Sheila’s Perfect Sangria


2 navel oranges, thinly sliced
2 lemons, thinly sliced
2 limes, thinly sliced
1 pear, cored and chopped
1 kiwi, peeled and sliced
1 cup fresh strawberries, sliced
1 (20 ounce) can pineapple chunks in juice
1/2 cup white sugar
1/2 cup Cointreau or other orange liqueur
1 cup white rum
1/3 cup coconut-flavored rum
2 cups orange juice
2 (750 milliliter) bottles dry red wine, chilled
1/2 (12 fluid ounce) can frozen pink lemonade concentrate, thawed
1/4 cup lemon juice
2 tablespoons lime juice
1 cup lemon-lime soda, chilled


Place the oranges, lemons, limes, pear, kiwi, strawberries, pineapple chunks and juice, and white sugar into a large bowl. Pour the Cointreau, white rum, coconut-flavored rum, and orange juice over the fruit. Stir gently to dissolve the sugar. Cover and refrigerate for 2 hours.

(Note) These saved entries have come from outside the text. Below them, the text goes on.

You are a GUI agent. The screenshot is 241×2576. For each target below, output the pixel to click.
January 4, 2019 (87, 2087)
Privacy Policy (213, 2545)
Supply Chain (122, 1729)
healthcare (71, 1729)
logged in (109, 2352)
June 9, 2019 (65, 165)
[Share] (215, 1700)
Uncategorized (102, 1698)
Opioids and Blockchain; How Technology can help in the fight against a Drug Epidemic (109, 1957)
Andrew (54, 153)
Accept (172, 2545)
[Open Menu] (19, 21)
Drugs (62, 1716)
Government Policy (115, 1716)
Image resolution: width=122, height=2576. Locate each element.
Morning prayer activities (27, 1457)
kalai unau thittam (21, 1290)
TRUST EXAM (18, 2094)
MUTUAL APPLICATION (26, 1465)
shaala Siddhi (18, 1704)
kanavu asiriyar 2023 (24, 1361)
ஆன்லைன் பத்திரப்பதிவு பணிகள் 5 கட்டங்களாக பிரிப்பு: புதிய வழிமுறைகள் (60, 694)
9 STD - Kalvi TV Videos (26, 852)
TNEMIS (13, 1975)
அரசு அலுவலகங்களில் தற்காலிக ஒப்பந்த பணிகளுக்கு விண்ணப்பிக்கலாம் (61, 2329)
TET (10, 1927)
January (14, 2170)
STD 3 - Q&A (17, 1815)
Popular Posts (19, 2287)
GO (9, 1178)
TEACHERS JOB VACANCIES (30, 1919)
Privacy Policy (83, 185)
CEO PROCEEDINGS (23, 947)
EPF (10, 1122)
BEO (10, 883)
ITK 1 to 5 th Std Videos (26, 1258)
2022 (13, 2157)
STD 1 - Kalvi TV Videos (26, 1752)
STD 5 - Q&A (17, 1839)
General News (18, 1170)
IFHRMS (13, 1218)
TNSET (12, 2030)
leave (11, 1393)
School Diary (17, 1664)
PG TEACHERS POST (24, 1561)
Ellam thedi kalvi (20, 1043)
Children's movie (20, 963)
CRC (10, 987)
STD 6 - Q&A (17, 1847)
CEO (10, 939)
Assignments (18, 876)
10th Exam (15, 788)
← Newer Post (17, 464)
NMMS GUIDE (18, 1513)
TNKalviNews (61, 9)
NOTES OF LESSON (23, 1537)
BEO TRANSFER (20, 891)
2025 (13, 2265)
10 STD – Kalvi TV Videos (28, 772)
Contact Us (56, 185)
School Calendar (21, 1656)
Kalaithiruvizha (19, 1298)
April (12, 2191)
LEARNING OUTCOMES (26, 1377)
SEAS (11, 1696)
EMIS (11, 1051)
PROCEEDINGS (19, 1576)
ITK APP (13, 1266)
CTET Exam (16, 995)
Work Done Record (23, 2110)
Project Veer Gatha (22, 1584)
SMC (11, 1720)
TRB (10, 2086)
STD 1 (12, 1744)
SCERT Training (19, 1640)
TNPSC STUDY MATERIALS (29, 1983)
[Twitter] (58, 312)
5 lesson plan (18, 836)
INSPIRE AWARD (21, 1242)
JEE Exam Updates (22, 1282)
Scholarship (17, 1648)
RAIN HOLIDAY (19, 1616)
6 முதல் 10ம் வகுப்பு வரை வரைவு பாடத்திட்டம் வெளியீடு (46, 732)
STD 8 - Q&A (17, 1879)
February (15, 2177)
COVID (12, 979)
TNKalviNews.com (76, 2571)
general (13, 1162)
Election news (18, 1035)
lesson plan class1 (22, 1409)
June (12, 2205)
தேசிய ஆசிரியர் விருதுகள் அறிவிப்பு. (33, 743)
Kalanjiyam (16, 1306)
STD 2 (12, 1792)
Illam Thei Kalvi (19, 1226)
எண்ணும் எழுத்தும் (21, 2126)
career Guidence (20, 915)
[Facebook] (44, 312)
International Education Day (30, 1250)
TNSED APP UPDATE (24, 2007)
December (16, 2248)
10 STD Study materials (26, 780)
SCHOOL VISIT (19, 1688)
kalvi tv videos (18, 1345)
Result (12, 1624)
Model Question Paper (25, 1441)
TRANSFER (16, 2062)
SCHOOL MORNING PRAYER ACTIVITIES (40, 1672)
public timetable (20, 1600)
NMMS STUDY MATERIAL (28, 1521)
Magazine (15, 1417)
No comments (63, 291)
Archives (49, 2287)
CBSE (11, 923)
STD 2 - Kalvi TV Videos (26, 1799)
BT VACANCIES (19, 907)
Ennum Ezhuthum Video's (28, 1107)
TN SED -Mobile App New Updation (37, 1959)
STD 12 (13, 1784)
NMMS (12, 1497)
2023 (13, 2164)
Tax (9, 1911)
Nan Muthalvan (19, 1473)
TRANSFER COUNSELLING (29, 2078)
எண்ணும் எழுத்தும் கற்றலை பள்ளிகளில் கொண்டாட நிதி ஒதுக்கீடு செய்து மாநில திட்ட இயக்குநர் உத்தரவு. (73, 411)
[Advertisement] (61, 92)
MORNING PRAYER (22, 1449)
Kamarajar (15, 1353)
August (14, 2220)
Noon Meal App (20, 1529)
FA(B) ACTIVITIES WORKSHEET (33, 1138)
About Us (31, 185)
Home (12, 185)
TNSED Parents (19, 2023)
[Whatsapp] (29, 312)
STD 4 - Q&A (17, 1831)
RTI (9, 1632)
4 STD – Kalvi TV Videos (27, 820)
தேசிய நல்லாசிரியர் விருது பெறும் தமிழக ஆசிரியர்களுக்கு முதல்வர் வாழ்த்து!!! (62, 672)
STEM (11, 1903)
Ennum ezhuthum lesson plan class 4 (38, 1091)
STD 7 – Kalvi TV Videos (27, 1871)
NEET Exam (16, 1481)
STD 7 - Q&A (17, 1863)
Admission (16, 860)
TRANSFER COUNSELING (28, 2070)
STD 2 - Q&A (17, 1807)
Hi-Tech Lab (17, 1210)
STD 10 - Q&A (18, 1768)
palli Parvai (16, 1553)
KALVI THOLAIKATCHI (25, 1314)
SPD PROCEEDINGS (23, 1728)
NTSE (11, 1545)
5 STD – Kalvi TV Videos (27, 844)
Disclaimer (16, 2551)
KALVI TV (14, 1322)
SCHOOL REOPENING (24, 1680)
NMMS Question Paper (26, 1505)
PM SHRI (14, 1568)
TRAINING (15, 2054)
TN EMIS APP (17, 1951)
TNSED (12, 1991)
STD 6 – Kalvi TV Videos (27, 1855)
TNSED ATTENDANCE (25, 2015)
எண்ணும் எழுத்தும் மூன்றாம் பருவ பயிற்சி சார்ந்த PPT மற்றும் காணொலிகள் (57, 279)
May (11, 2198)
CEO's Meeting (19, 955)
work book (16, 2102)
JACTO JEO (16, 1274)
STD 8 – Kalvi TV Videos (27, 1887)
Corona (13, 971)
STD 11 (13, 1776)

Add the red wine, pink lemonade concentrate, lemon juice, and lime juice. Cover and refrigerate for 2 hours, or overnight.

Before serving, add the chilled lemon-lime soda. Serve over ice, spooning the fruit into the glass with the liquid. Garnish with an orange slice or maraschino cherries.